Problem requirements —
Your task is to transcribe all the entries exactly, excluding pictures.

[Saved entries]
##############################

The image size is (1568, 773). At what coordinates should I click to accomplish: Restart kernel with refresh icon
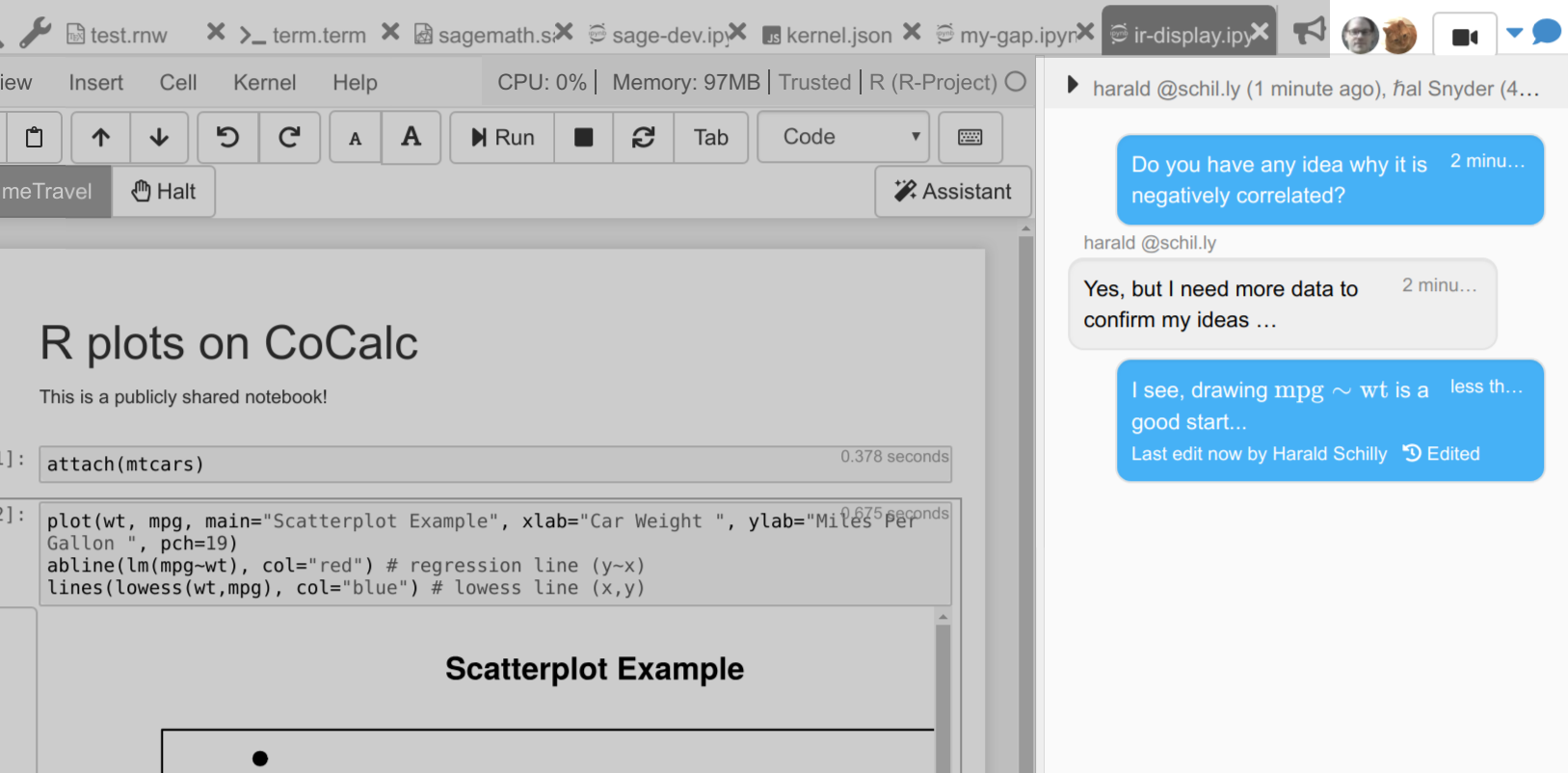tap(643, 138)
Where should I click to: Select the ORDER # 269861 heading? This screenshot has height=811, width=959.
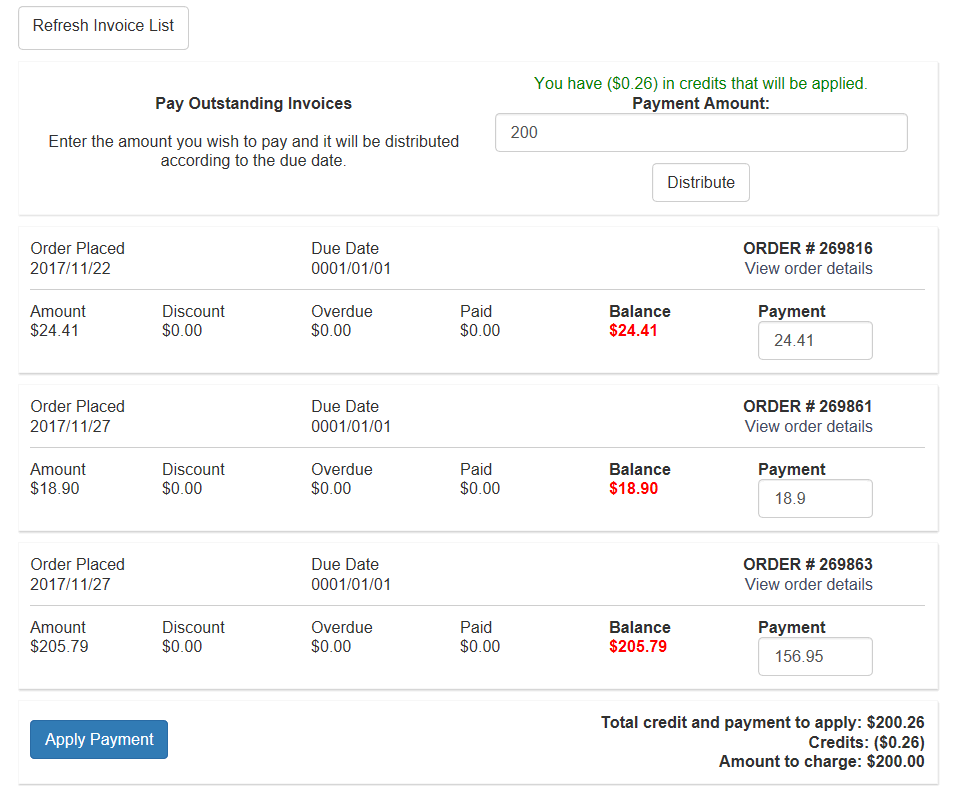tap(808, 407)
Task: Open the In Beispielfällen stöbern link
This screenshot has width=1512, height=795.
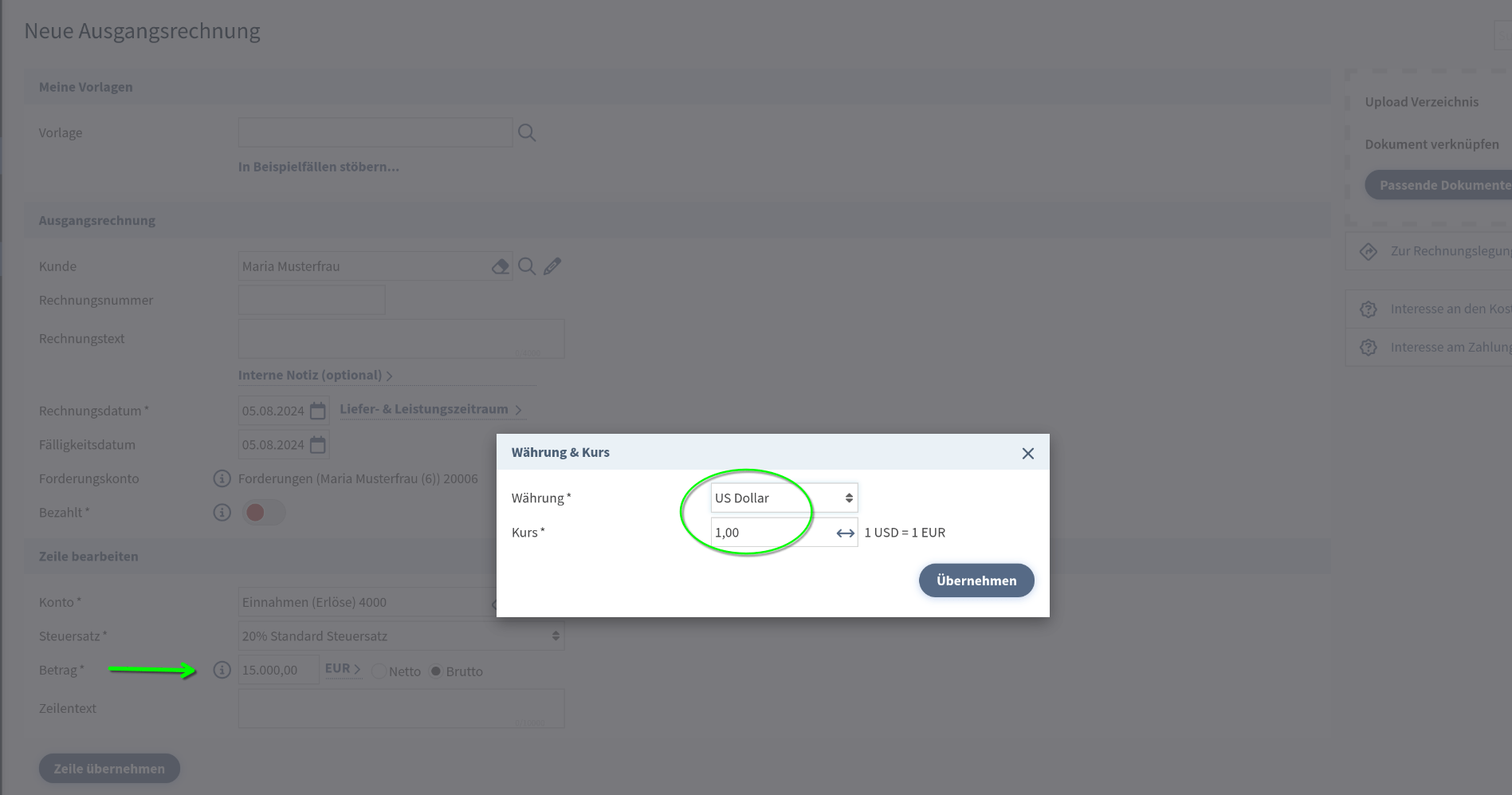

##############################

Your response —
The image size is (1568, 773). At what coordinates should I click to accomplish: Restart kernel with refresh icon
tap(643, 138)
Where should I click to: Select the ORDER # 269861 heading? This screenshot has height=811, width=959.
tap(808, 407)
Task: Open the In Beispielfällen stöbern link
This screenshot has width=1512, height=795.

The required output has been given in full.